Sergei Anatolievich Burianov is an attorney; Sergei Aleksandrovich Mosgovoy is a kandidat of historical sciences

In contemporary Russia anticonstitutional processes in the sphere of freedom of conscience have acquired the character of state policy and have finally gotten out from under society's control. The latest (since the adoption in 1997 of the law "On freedom of conscience and religious associations") step in violation of the Russian constitution, having the aim of juridically confirming the state's confessional preferences, has reached the finish line.

The shot from the starter's gun was a scientific and practical conference "The state and traditional religious associations. The conceptual bases of mutual relations on the model of the central federal district," held 25 January 2002. The level of this event was signified by the fact that it was conducted by the plenipotentiary representative of the Russian president in the central federal district, Poltavchenko. And among the speakers figured the chairman of the Committee on Affairs of Public Associations and Religious Organizations of the State Duma, R.F. Zorkaltsev, the deputy director of the Chief Directorate of the Russian Ministry of Justice for the city of Moscow, Zhbankov, and the chairman of the Department of External Church Relations of the Moscow patriarchate, Metropolitan Kirill Gundiaev.

The draft of the conference's recommendations stated directly that improvement of Russian legislation on religion should take the direction of working out a legislative base for a broad partnership between the state and religious associations.

In particular, Zorkaltsev noted that the fourteen-year-long orgy of freedom of conscience did not bring an amelioration of the situation for RPTs and other "traditional religious organizations." The country was literally filled with pseudoreligious organizations, as a result of which society turned out to be defenseless before the flood of ideas that are troubling and alien to it. His deputy Alexander Chuev advised that if restrictions for "nontraditional" religions were introduced, then there would be charges of restricting freedom of conscience, and so he suggested restricting them in a different way, by legislatively expanding the rights of "traditional" religions.

Then on 5 February 2002 Chuev presented in the State Duma a draft of a federal law "On traditional religious organizations in the Russian federation," based on the very idea of the need to introduce into the legal field of the Russian federation criteria of "traditionality" and the corresponding term "traditional religious organizations." From a legal point of view such a draft law cannot withstand any criticism since at it base lie dividing principles that have no clear legal criteria. In accordance with this draft law it is proposed to confirm de jure a whole package of state confessional preferences, many of which have been introduced de facto: the virtually complete exemption from taxes not only of the "traditional religious organizations" and their structural subdivisions, but also enterprises belonging to them; it is proposed to give to "traditional religious organizations" and their structural subdivisions in the area of education, charity, and social services significant privileges, if not outright financing.

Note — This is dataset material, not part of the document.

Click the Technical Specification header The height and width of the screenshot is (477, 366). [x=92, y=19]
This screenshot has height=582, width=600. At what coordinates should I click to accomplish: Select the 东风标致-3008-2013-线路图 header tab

The lack of constructive discussion on the question of the prospects for the introduction of "traditionality" leaves little room for healthy optimism. Moreover, the avalanche of statements from the Moscow patriarchate on the topic of "Catholic expansion" in general and appeals to public officials for defense of its "canonical territory" in particular can become the catalyst for the legislative process. It is difficult to predict whether the State Duma will adopt this particular draft law or will make it an amendment to already existing legislation, but it is obvious that interested circles will not abandon the idea of introducing "traditionality" into the legal field of Russia.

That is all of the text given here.